What to produce. All that should come back is the lines of the data below from the one containing "Instruction: Refresh the" to the one containing "You are a computer-use agent. 1456x819", inclusive, exactly as they stand.

Source data.
----

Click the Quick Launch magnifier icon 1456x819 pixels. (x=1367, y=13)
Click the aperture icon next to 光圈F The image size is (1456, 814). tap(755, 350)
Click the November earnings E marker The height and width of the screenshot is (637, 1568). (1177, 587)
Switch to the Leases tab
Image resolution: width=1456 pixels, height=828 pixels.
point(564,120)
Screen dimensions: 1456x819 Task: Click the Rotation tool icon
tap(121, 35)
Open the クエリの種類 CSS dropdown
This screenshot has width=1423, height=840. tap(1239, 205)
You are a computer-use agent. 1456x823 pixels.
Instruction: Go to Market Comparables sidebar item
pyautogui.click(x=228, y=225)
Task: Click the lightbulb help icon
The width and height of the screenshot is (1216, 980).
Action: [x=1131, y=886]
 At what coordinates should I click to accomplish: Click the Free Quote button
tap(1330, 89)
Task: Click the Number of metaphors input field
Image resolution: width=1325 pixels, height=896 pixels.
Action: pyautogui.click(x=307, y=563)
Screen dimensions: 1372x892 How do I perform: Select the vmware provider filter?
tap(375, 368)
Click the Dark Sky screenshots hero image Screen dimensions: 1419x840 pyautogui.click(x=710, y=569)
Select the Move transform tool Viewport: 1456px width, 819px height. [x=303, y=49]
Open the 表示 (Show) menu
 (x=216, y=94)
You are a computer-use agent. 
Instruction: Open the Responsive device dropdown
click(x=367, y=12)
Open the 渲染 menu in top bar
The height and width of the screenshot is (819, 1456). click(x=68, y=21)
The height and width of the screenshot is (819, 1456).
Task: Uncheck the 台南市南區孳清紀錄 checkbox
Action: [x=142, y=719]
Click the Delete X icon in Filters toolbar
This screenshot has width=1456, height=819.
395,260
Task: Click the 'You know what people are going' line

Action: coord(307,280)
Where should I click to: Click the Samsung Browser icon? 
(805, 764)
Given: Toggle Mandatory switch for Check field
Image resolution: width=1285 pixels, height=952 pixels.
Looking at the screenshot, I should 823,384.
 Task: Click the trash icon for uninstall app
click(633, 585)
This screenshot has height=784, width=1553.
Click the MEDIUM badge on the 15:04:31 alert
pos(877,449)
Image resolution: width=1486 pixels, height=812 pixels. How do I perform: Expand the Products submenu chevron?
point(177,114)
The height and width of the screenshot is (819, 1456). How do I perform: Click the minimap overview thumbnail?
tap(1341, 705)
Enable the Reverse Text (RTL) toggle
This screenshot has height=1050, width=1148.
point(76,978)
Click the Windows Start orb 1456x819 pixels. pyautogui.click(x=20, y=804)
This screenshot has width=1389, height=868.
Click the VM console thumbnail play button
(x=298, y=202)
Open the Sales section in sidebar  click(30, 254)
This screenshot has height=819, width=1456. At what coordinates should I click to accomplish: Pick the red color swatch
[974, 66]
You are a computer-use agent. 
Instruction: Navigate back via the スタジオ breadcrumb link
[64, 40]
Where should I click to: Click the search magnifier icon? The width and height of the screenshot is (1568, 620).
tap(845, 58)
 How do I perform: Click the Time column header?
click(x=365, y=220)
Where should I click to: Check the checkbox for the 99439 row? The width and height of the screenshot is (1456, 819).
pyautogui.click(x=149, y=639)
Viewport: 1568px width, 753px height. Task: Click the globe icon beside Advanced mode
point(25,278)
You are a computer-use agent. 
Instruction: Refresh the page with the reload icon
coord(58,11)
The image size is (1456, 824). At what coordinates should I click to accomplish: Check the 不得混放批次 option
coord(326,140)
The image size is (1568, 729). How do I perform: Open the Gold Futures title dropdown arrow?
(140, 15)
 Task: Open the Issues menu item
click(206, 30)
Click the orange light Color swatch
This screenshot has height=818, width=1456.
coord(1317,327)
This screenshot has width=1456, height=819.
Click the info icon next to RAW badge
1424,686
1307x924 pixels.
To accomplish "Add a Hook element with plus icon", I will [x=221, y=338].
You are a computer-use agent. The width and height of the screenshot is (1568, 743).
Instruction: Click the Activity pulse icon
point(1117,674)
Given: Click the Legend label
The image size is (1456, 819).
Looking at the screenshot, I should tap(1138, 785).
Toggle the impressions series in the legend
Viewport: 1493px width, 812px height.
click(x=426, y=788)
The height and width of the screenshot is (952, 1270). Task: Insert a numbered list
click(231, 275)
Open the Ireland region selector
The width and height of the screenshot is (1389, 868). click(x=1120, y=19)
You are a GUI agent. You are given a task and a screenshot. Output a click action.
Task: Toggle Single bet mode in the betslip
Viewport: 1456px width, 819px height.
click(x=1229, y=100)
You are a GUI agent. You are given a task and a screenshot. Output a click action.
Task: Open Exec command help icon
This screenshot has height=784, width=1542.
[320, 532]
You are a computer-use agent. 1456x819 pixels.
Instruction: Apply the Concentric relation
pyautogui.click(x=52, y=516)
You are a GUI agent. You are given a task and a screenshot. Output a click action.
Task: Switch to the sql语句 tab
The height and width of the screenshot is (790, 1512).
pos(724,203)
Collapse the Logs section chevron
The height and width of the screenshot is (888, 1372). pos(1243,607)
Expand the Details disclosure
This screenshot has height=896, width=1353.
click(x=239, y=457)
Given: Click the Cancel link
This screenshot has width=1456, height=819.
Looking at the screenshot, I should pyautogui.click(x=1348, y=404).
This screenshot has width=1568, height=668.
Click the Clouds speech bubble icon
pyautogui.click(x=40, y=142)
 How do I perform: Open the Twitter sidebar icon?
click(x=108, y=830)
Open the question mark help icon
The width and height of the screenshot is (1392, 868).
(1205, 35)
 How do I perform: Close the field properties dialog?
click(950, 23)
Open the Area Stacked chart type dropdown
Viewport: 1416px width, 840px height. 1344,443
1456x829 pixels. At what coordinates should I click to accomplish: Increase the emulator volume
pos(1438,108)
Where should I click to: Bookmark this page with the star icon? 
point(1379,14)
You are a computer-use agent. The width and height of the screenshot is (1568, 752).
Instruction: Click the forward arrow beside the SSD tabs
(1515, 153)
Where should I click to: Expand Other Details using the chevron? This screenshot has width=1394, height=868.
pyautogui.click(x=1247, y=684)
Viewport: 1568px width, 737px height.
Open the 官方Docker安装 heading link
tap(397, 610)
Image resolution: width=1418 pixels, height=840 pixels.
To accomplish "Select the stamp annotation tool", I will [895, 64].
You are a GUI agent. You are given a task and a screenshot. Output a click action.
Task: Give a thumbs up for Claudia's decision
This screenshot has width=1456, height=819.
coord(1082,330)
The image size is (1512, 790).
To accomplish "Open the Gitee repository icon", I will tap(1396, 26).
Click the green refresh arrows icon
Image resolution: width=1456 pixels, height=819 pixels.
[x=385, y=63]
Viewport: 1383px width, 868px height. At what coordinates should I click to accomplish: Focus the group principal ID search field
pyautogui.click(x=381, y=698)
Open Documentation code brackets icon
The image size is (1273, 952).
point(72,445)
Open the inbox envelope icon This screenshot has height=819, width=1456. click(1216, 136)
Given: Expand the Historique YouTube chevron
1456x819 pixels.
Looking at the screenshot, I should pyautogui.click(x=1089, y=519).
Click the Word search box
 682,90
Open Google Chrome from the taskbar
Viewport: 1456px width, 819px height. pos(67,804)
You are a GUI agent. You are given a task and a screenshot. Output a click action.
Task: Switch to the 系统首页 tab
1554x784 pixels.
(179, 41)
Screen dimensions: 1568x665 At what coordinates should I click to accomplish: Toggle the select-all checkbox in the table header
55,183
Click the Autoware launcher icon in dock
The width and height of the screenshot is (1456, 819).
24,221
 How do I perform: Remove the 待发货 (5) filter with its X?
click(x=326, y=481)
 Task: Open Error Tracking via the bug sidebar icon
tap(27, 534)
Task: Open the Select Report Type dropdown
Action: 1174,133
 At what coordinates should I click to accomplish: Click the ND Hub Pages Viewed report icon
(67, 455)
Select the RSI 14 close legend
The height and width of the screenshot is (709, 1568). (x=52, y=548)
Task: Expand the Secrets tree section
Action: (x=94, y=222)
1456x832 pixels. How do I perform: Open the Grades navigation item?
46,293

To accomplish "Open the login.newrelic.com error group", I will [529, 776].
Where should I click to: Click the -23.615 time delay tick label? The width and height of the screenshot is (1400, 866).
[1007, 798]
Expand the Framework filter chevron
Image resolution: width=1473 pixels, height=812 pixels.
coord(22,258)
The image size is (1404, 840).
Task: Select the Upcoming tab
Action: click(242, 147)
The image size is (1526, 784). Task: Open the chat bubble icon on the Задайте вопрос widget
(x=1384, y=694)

----

Answer to this problem.
Instruction: Refresh the page with the reload icon
coord(58,11)
The image size is (1456, 824). At what coordinates should I click to accomplish: Check the 不得混放批次 option
coord(326,140)
The image size is (1568, 729). How do I perform: Open the Gold Futures title dropdown arrow?
(140, 15)
 Task: Open the Issues menu item
click(206, 30)
Click the orange light Color swatch
This screenshot has height=818, width=1456.
coord(1317,327)
This screenshot has width=1456, height=819.
Click the info icon next to RAW badge
1424,686
1307x924 pixels.
To accomplish "Add a Hook element with plus icon", I will [x=221, y=338].
You are a computer-use agent. The width and height of the screenshot is (1568, 743).
Instruction: Click the Activity pulse icon
point(1117,674)
Given: Click the Legend label
The image size is (1456, 819).
Looking at the screenshot, I should tap(1138, 785).
Toggle the impressions series in the legend
Viewport: 1493px width, 812px height.
click(x=426, y=788)
The height and width of the screenshot is (952, 1270). Task: Insert a numbered list
click(231, 275)
Open the Ireland region selector
The width and height of the screenshot is (1389, 868). click(x=1120, y=19)
You are a GUI agent. You are given a task and a screenshot. Output a click action.
Task: Toggle Single bet mode in the betslip
Viewport: 1456px width, 819px height.
click(x=1229, y=100)
You are a GUI agent. You are given a task and a screenshot. Output a click action.
Task: Open Exec command help icon
This screenshot has height=784, width=1542.
[320, 532]
You are a computer-use agent. 1456x819 pixels.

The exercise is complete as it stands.